Homemade Classic White Bread


Another attempt to get baking was to make 2 loaves of white bread.  This is the utmost easiest recipe and it turns out perfect bread.  It is made in the oven and not a bread machine.  Even though the bread machine is an easy method of making bread, I feel as though it is too much time between little loaves.  This one I can be done, start to finish in about 2 hours.  It is plenty of bread and the shape makes it easy to cut into thin sandwich slices.

I found this recipe at Favorite Freezer Foods they have wonderful information about bulk cooking and freezing with safety information and recipes.

White Sandwich Bread Recipe
(2 loaves)

  • 5 1/2 - 6 cups flour, all purpose or bread
  • 3 tablespoons sugar
  • 2 tablespoons yeast
  • 2 teaspoons salt
  • 2 cups water


  • 2 Tablespoons butter
  • 1/2 cup powdered milk, or substitute milk for up to half the water.

Combine two cups of flour, sugar, salt, un-dissolved yeast and if your using it the powdered milk. Use water OR regular milk that is warm to the touch and add to dry ingredients.

Beat well, I usually use my Kitchen Aid stand mixer for this part. Mix for about two minutes to get the gluten started, then add in more flour one cup at a time. After four cups of flour I turn the dough out to a floored surface, usually my kitchen table, and knead by hand. My mixer starts to strain if I try to make this double batch with all the flour in it.

After kneading, then let rest for 10 minutes. Punch down the dough and cut in in half. I use a knife to cut the dough. Shape into loaves and let rise until doubled about 45 minutes.

Bake at 400 Fahrenheit for 25-30 minutes. Immediately remove from the pan and let cool.

To Freeze:
How to freeze bread dough after shaping but before rising. Freeze for 2-3 months. A silicone pan is great for this and you can try one free from Easy Bakeware.

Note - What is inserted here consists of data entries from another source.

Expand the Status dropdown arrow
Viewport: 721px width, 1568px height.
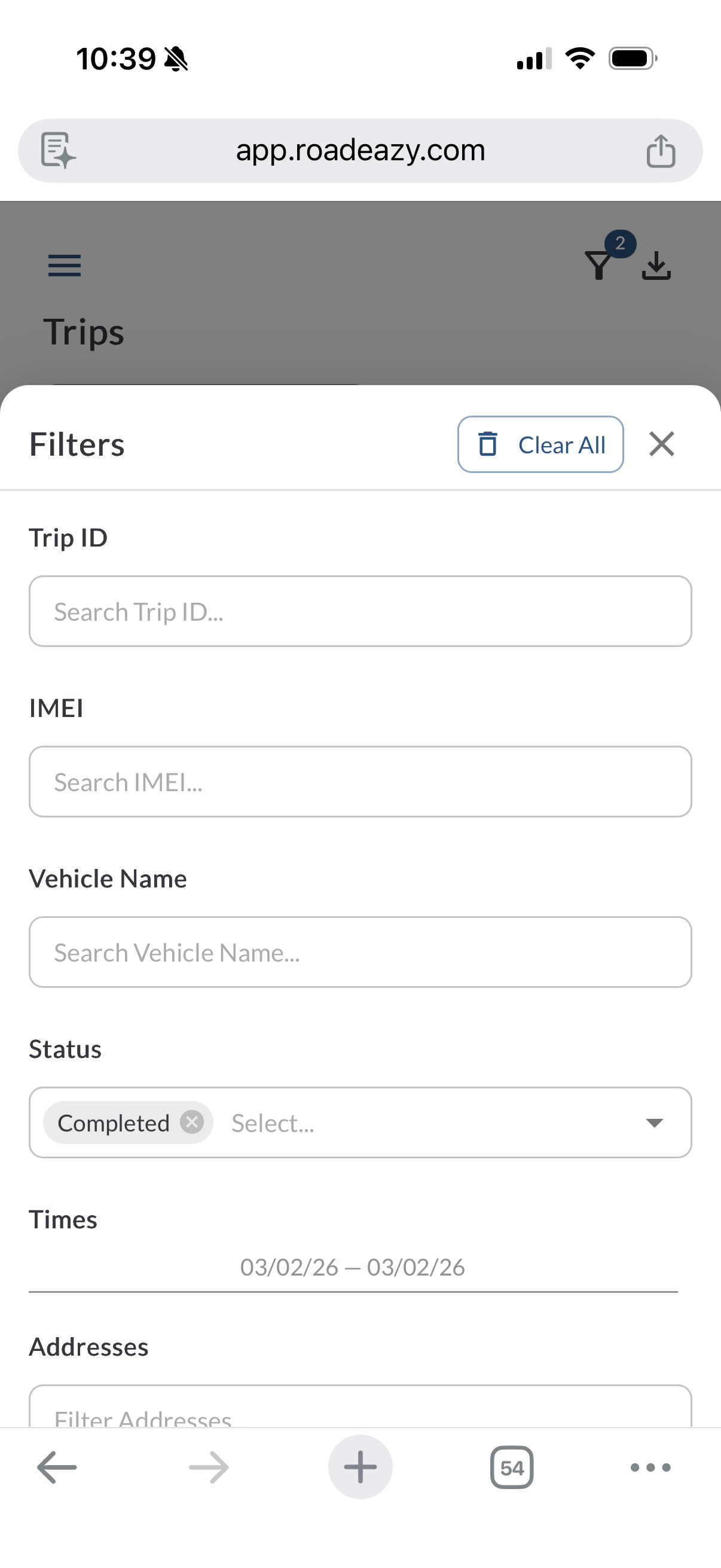654,1122
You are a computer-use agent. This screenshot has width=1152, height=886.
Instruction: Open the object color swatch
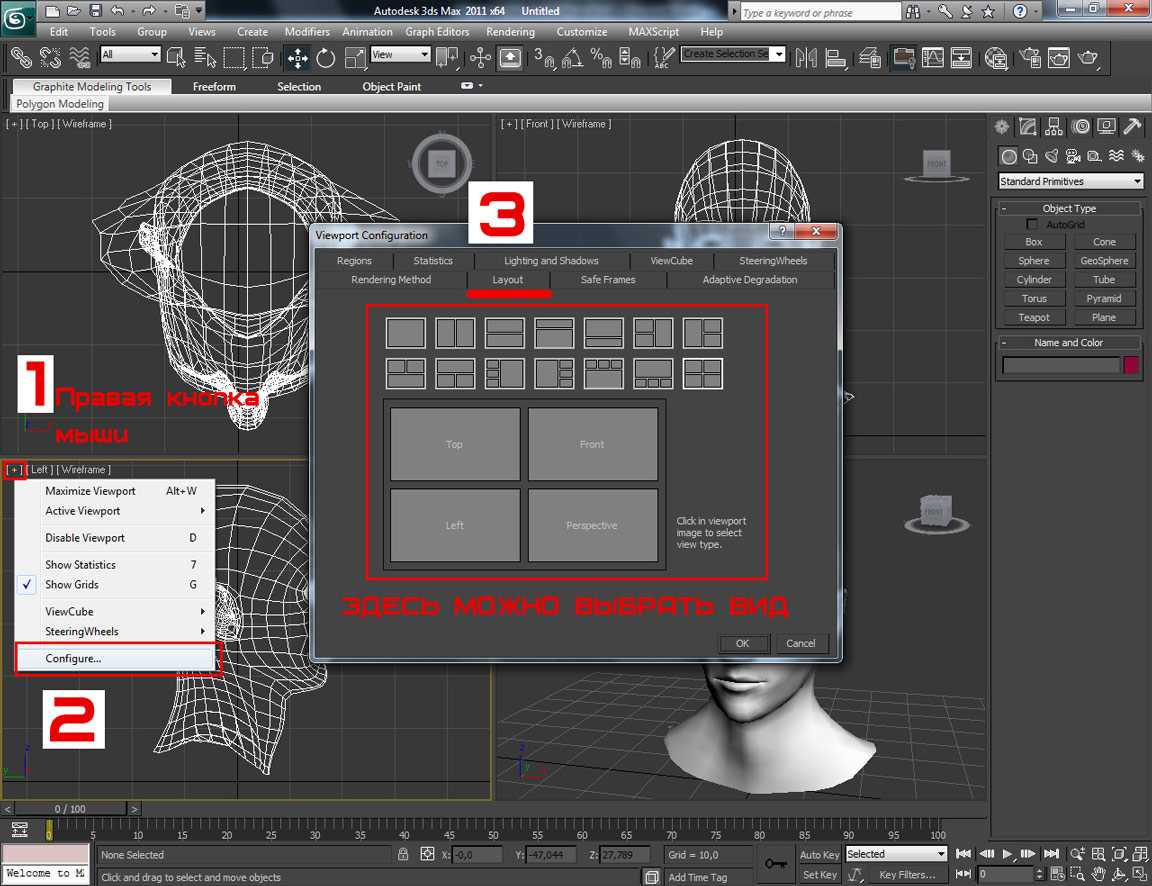coord(1131,366)
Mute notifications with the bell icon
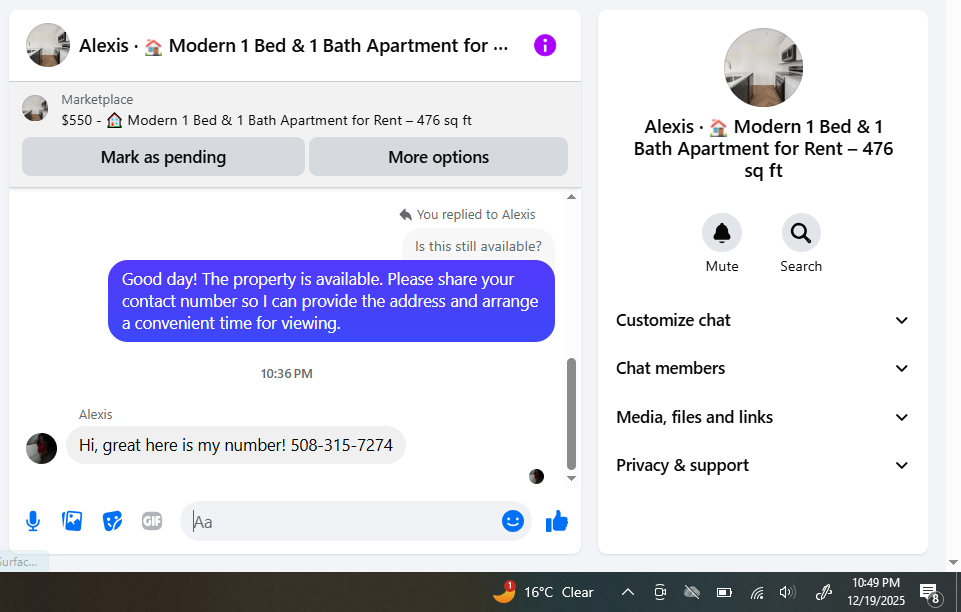 tap(722, 233)
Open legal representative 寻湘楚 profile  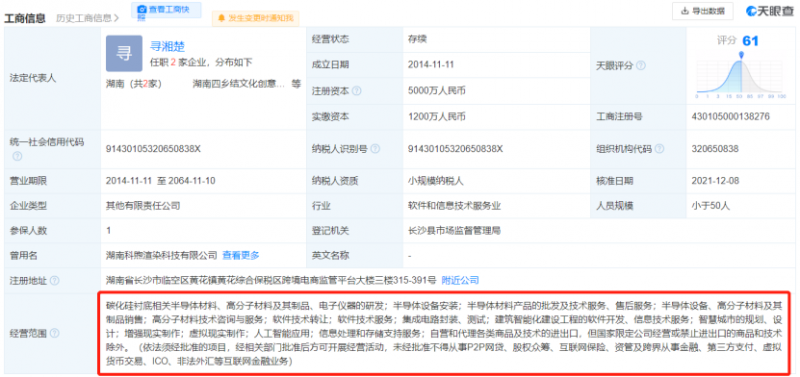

How to freeze baked bread after it has cooled completely. Slice before freezing if desired. Wrap well in freezer quality materials. I use a plastic freezer bag or plastic wrap and tin foil. Freeze for up to 6 months if well wrapped.

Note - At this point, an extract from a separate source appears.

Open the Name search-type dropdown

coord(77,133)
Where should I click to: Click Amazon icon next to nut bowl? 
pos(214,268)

Now with this last batch, I made a fatal mistake to my bread.  I store my yeast and bread flour in the fridge and freezer.  The yeast I do not need to, but it makes me feel better.  The flour in the freezer is to stop the bugs from growing, because sometimes it is a bit of time before I bake again and when I am in the mood, I want my ingredients in the house.  Well, I did not let my dry ingredients come to room temperature.  SO when I added my warm water, the yeast never got warm and cozy enough to activate.  My bread raised a bit, but I think this had to do with the amount of Kneading I did and the air within the bread, more than the yeast.  If I would have made it longer and thinner, I think it would have done well as a pseudo French bread.

So what do you do with un-risen bread, well I made a round of French toast that was good.  And then I made bread pudding.  Oh, I skipped the raisins and cinnamon, and went for the chocolate chips instead.  Yum, Yum!